Garta esticou seu braço e apontou a palma da mão para ele, mas novamente, nada aconteceu. Pensou em correr atrás do medroso, mas seu estômago ainda doía devido ao soco perverso que recebera.

— Está tudo bem? — perguntou Colth ao perceber a expressão penosa no rosto da mulher.

— Não se preocupe comigo — respondeu rispidamente ajeitando os seus óculos. — Droga. Eu não esperava que eles estivessem tão perto assim.

— O quê?

— Isso quer dizer que... — pensou alto ela — Esquece, não tem nada a ver com você. — Voltou a frieza quando se achou recuperada da dor. — É melhor você ir, vai acabar perdendo o seu trem.

Esse era o máximo de um tom de despedida que a guardiã conseguiria demonstrar. Já se preparava para dar às costas a Colth pensando no seu próximo destino.

— Ah, sobre isso... — disse ele em tom desajeitado para interromper os planos da mulher. — Aquele cara magrelo... o que fugiu, sabe?

— O que tem ele? — perguntou ela enquanto tentava retirar o colar sem sucesso.

— Quando ele me agarrou, antes de você socar o...

— Para de enrolar, fala logo! — o apressou mirando os olhos de forma brutal.

— Ele levou minha carteira e minha passagem — cuspiu as palavras para fora.

— O quê!? — abismou ela enquanto franzia a testa em um “v” marcante.

— Mas isso não é problema, não é? Você consegue usar a sua habilidade para me levar até Toesane com essa sua luz aí, e...

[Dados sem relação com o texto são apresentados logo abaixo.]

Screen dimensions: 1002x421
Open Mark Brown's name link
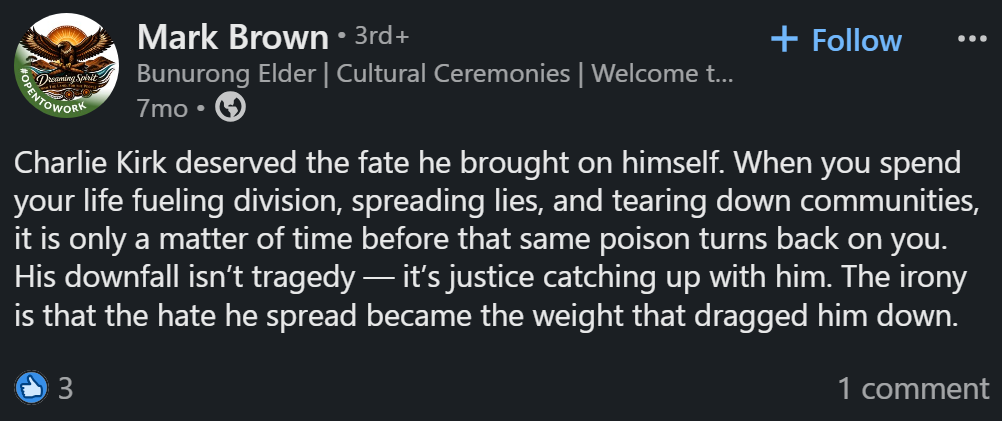(232, 38)
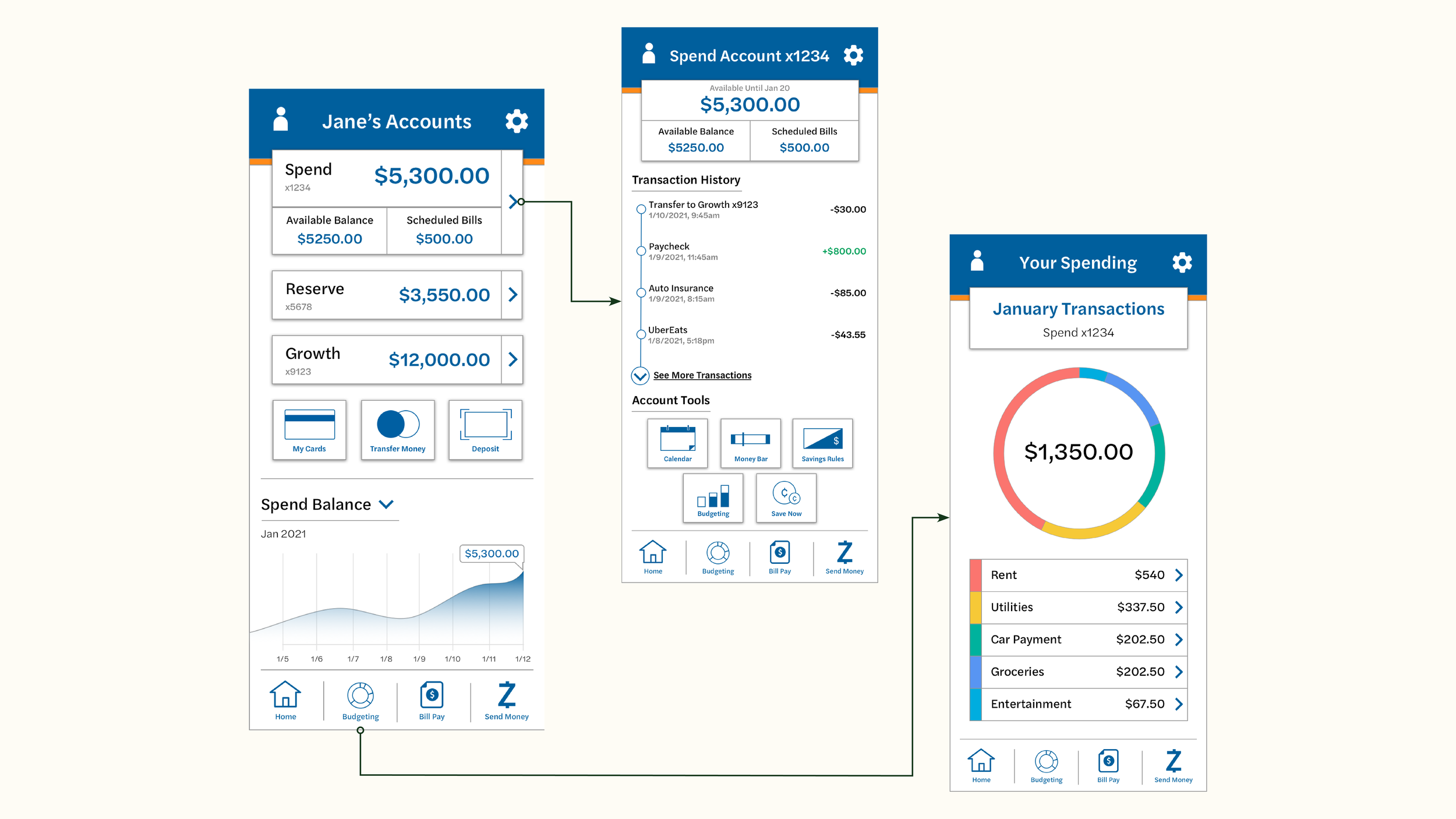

— Você não entendeu, não é?! — Garta deu rápidos passos até estar encarando o rapaz de perto sem reação. Continuou sussurrando em tom inflamado: — Eu só consigo realizar deslocamentos para lugares que eu já estive e conheça.

Colth desviou o olhar não compreendendo.

— Então...

— Então, que eu nunca estive nessa merda de Toesane! Como eu saberia para onde te mandar? Você é muito tonto! Idiota! Eu deveria...

Colth baixou a cabeça ao perceber o quão inocente havia sido. “Como que eu não percebi aquele magrelo pegando a minha carteira?” Pensou enquanto absorvia as duras palavras da guardiã. Seu medo agora passava ser a possibilidade de Garta simplesmente abandona-lo ali mesmo. Sem dinheiro, sem passagem e, talvez, perseguido por ladrões ralés da Capital, seria o seu fim iminente.

— Huh. — O murmúrio de dor do homem ainda desacordado na calçada interrompia os pensamentos de ambos.

A mulher olhou para o céu azul enquanto passava as mãos sobre o colar preso ao seu pescoço. Balançou a cabeça em desacordo e reclamação.

— Ah! — desabafou ela — Resolvemos isso depois. Vamos sair daqui.

Garta continuou ríspida enquanto se apressava. Temendo a chegada de mais homens daqueles, voltou a caminhar em ritmo acelerado.

As palavras dela foram ditas em tom grosseiro e pouco amigáveis, mas aos ouvidos de Colth, soaram como um “não se preocupe, vou ajuda-lo a sair dessa.”

— Tá, claro.

O rapaz seguiu os passos da mulher com uma expressão de alivio estampado em seu rosto. Ela, por sua vez, já parecia ter um objetivo traçado em mente.